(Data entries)
'''

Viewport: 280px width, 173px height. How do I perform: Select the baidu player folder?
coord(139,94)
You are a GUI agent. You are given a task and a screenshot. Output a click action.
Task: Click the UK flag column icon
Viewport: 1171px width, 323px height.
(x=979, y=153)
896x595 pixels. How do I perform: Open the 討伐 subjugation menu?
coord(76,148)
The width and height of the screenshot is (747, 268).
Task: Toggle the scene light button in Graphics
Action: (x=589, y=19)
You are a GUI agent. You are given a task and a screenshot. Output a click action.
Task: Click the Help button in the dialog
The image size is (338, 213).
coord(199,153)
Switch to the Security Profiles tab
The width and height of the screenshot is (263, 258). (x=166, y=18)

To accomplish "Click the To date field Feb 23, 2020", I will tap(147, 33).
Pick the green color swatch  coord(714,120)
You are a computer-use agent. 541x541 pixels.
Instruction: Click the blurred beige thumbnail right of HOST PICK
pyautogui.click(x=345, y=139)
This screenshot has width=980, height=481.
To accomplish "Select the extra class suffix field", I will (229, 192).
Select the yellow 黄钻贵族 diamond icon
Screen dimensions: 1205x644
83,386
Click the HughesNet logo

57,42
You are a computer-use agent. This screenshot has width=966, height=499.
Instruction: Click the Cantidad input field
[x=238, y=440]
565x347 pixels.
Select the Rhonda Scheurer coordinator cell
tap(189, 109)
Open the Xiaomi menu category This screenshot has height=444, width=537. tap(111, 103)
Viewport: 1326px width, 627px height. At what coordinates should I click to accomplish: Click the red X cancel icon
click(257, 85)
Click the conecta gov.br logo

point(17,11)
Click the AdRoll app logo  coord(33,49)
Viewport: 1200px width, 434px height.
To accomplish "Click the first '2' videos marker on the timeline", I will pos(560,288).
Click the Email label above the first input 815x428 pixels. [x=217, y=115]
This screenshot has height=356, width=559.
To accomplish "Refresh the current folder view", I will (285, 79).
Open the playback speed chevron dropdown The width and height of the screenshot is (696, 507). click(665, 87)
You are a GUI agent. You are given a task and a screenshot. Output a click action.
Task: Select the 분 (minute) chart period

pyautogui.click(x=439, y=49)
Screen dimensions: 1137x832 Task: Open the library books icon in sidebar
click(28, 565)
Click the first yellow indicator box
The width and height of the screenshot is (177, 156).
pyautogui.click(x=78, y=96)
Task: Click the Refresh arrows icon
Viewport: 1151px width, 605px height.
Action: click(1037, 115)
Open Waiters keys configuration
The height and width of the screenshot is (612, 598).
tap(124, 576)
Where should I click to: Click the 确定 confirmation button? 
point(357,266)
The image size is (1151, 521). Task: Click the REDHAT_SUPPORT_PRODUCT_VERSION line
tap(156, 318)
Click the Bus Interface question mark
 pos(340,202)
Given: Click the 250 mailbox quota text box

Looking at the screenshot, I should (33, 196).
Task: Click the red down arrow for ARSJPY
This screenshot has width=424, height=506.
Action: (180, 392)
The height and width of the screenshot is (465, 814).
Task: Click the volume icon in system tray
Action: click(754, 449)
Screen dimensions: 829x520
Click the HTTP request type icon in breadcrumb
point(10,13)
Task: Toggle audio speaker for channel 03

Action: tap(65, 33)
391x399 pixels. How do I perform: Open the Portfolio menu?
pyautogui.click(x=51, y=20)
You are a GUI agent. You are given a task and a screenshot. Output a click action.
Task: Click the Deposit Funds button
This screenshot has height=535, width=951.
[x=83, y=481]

'''

[Exercise requirements]:
Lines holding the word "first" are the answer; copy every one from the records above.

[Exercise result]:
To accomplish "Click the first '2' videos marker on the timeline", I will pos(560,288).
Click the Email label above the first input 815x428 pixels. [x=217, y=115]
Click the first yellow indicator box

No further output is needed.